- _EXTRACTED INFORMATION_
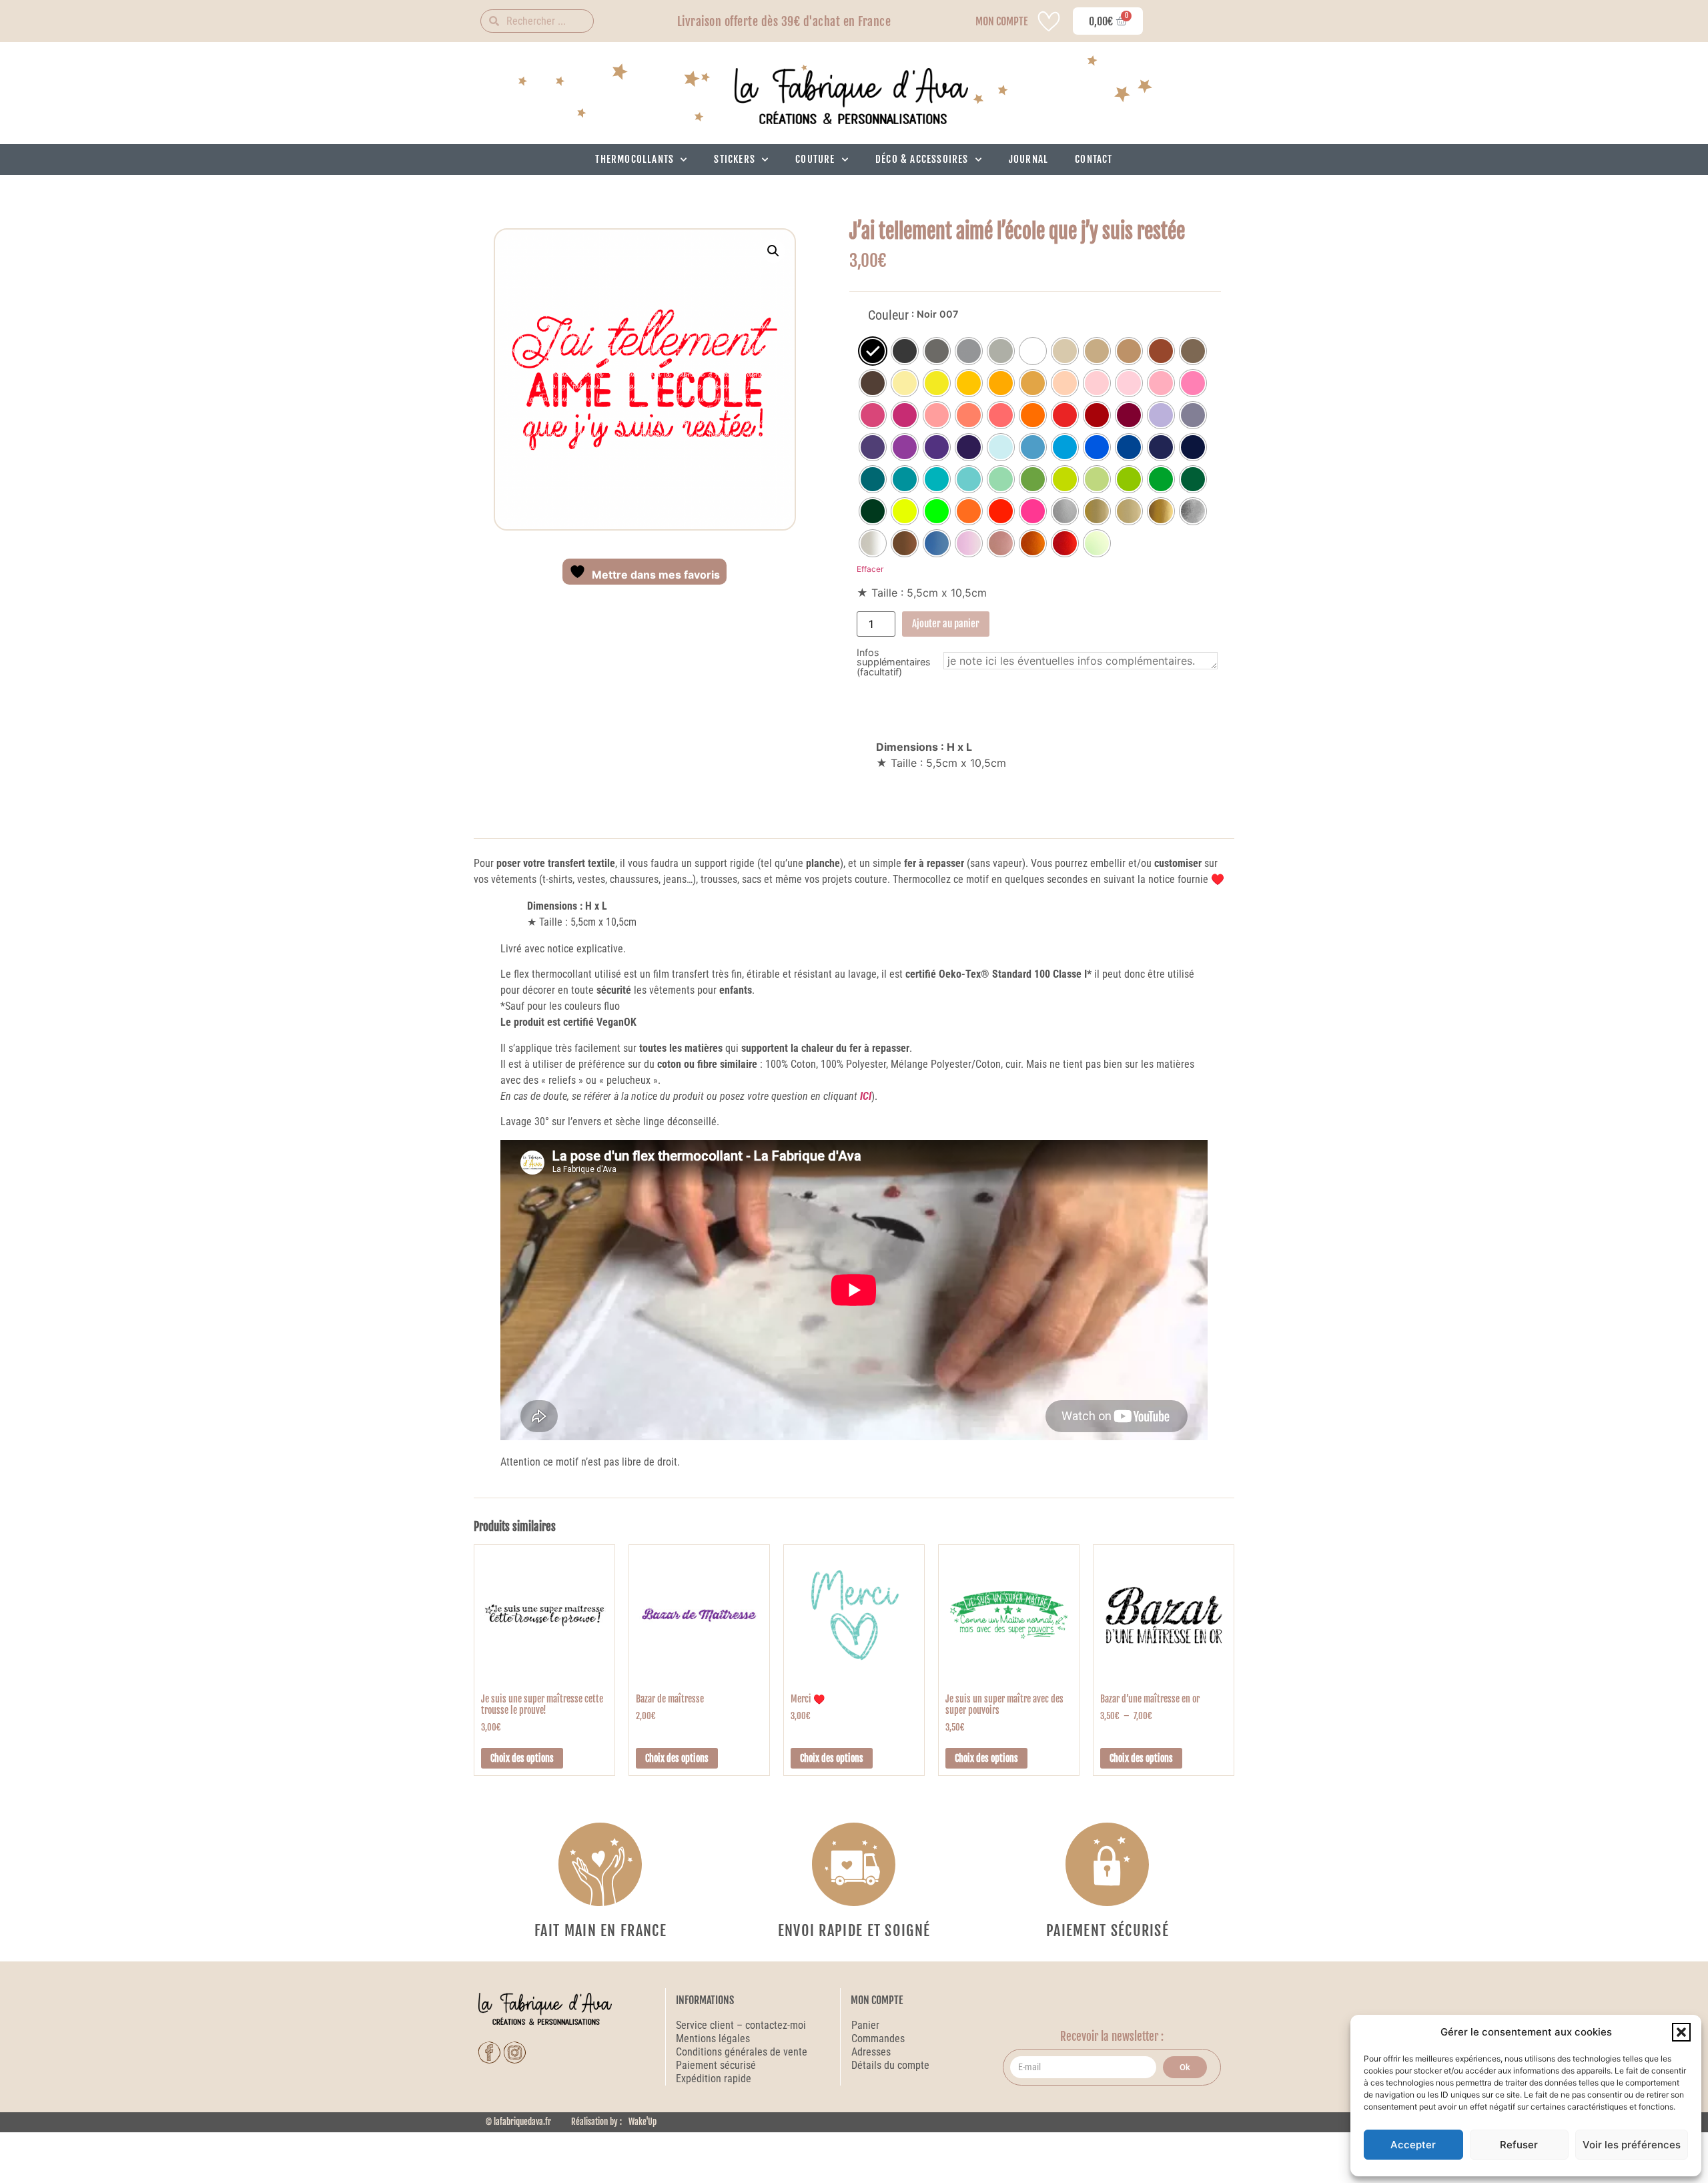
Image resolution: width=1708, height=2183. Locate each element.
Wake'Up (642, 2121)
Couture (815, 159)
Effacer (870, 569)
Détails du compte (890, 2065)
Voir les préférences (1632, 2144)
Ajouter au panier (945, 623)
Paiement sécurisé (717, 2065)
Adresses (871, 2052)
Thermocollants (634, 159)
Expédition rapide (713, 2078)
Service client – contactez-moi (741, 2025)
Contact (1093, 159)
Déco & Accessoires (922, 159)
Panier (865, 2025)
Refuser (1519, 2144)
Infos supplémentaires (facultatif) (894, 662)
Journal (1028, 159)
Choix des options (522, 1758)
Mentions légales (713, 2038)
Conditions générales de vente (741, 2052)
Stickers (734, 159)
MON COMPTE (1001, 21)
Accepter (1413, 2144)
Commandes (878, 2038)
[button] (1681, 2032)
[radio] (872, 351)
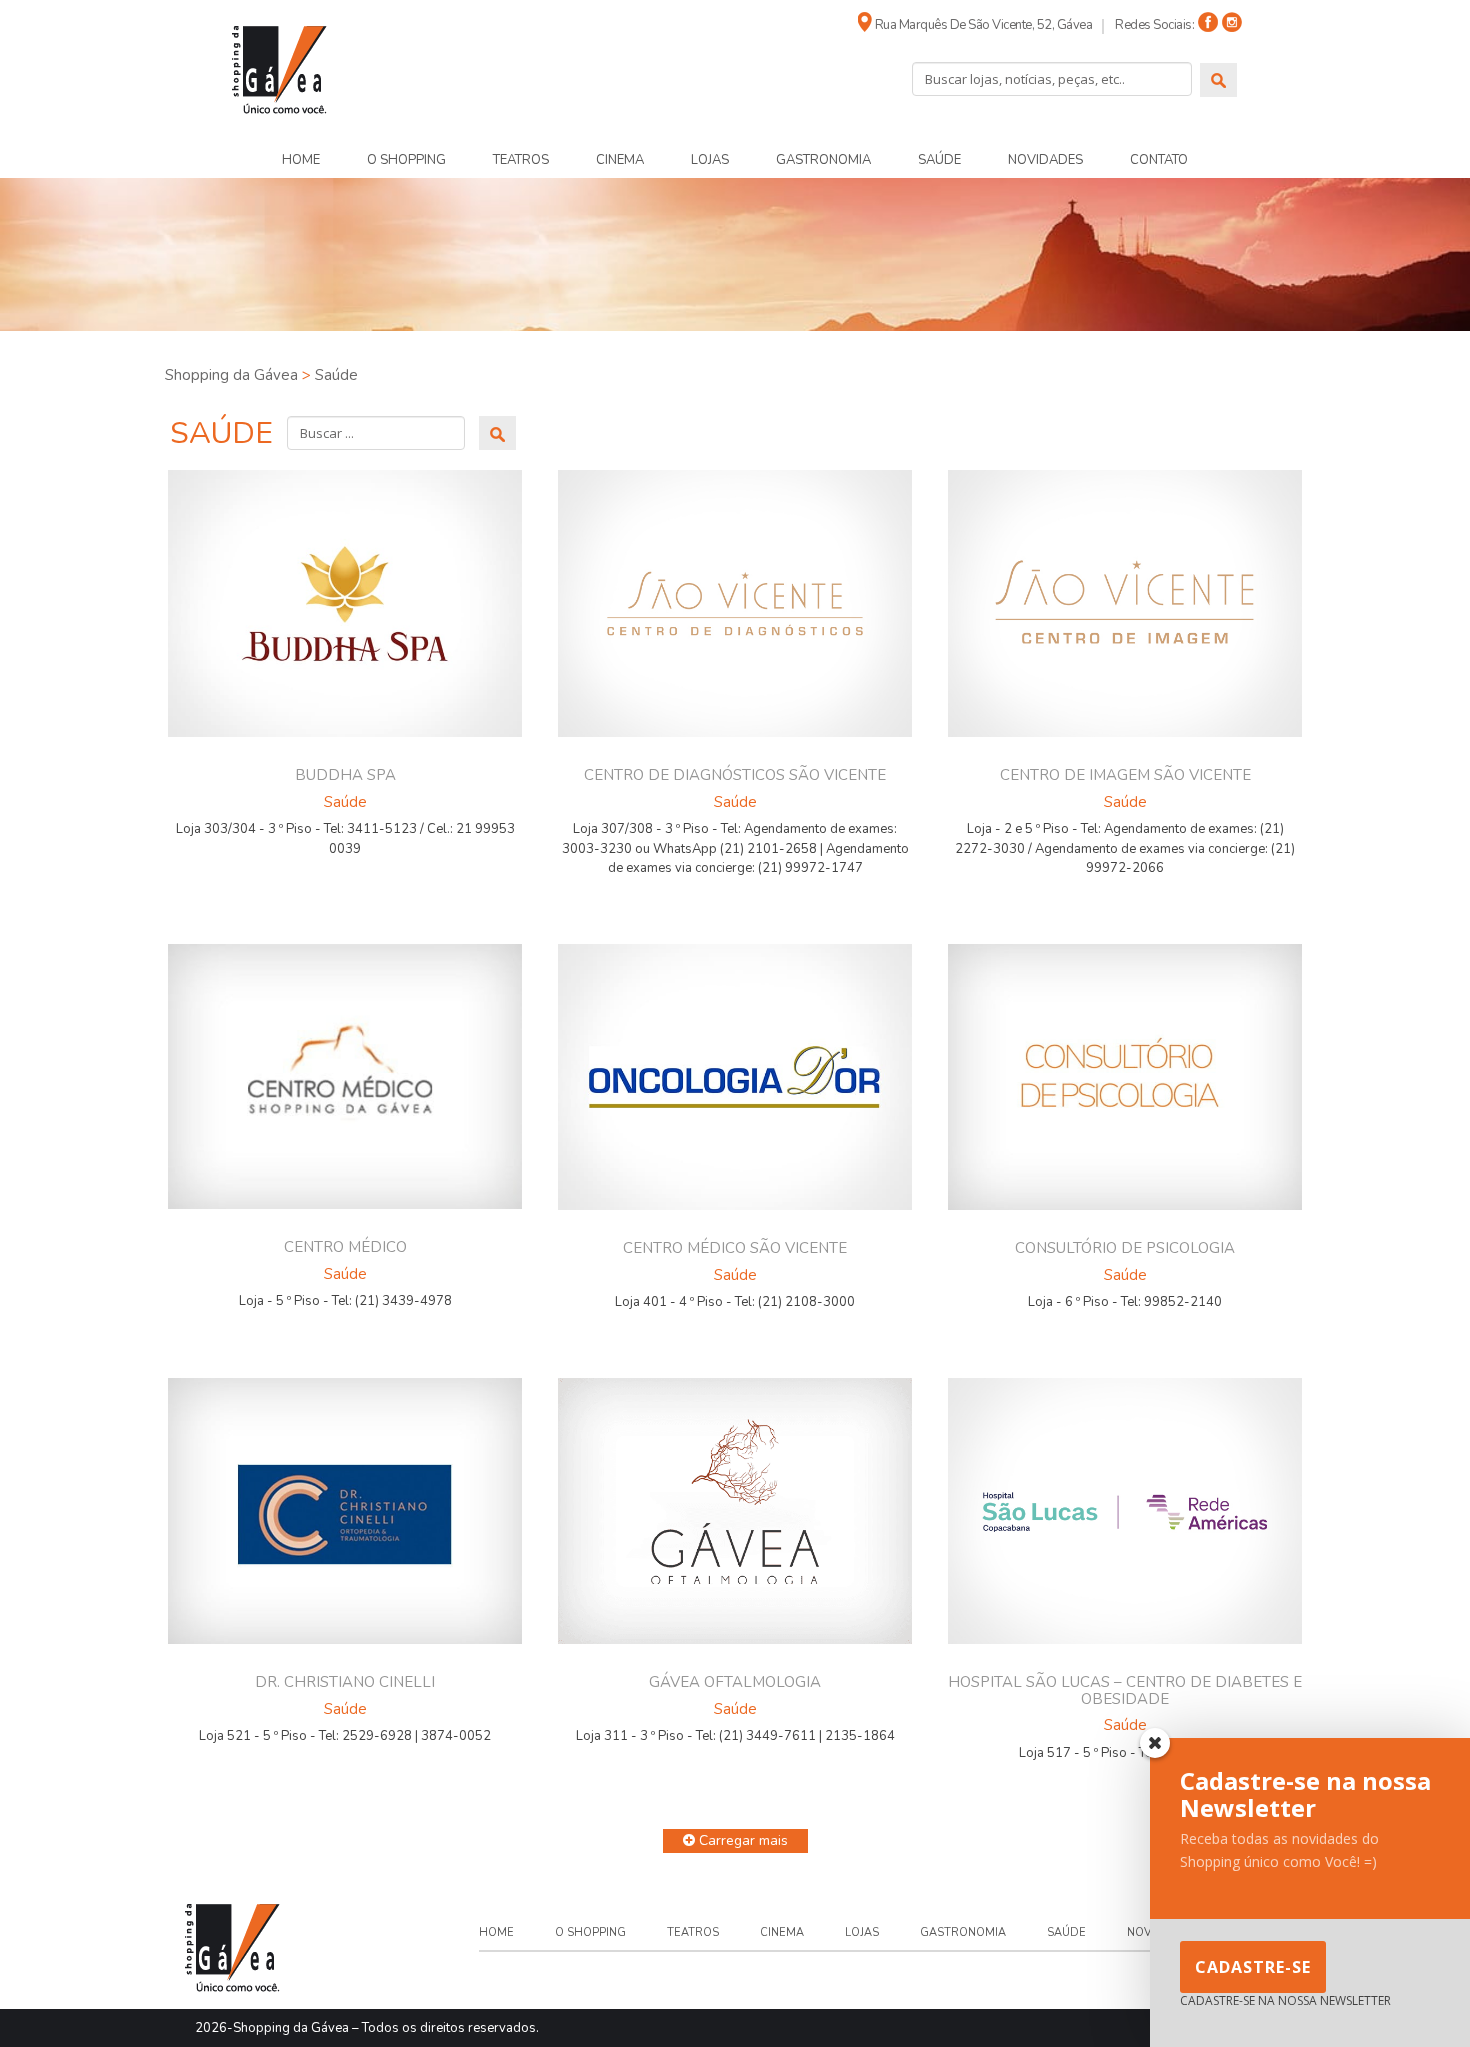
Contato (1159, 160)
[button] (735, 1841)
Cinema (620, 160)
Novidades (1045, 160)
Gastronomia (823, 160)
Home (301, 160)
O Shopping (406, 160)
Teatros (521, 160)
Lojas (710, 160)
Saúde (939, 160)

- _PROBLEM STATEMENT_
Return the preceding entries exactly, each word as given, but leave out any picture.

- _RESPONSE AREA_
Image resolution: width=1708, height=2183. Locate each element.
Wake'Up (642, 2121)
Couture (815, 159)
Effacer (870, 569)
Détails du compte (890, 2065)
Voir les préférences (1632, 2144)
Ajouter au panier (945, 623)
Paiement sécurisé (717, 2065)
Adresses (871, 2052)
Thermocollants (634, 159)
Expédition rapide (713, 2078)
Service client – contactez-moi (741, 2025)
Contact (1093, 159)
Déco & Accessoires (922, 159)
Panier (865, 2025)
Refuser (1519, 2144)
Infos supplémentaires (facultatif) (894, 662)
Journal (1028, 159)
Choix des options (522, 1758)
Mentions légales (713, 2038)
Conditions générales de vente (741, 2052)
Stickers (734, 159)
MON COMPTE (1001, 21)
Accepter (1413, 2144)
Commandes (878, 2038)
[button] (1681, 2032)
[radio] (872, 351)
Contato (1159, 160)
[button] (735, 1841)
Cinema (620, 160)
Novidades (1045, 160)
Gastronomia (823, 160)
Home (301, 160)
O Shopping (406, 160)
Teatros (521, 160)
Lojas (710, 160)
Saúde (939, 160)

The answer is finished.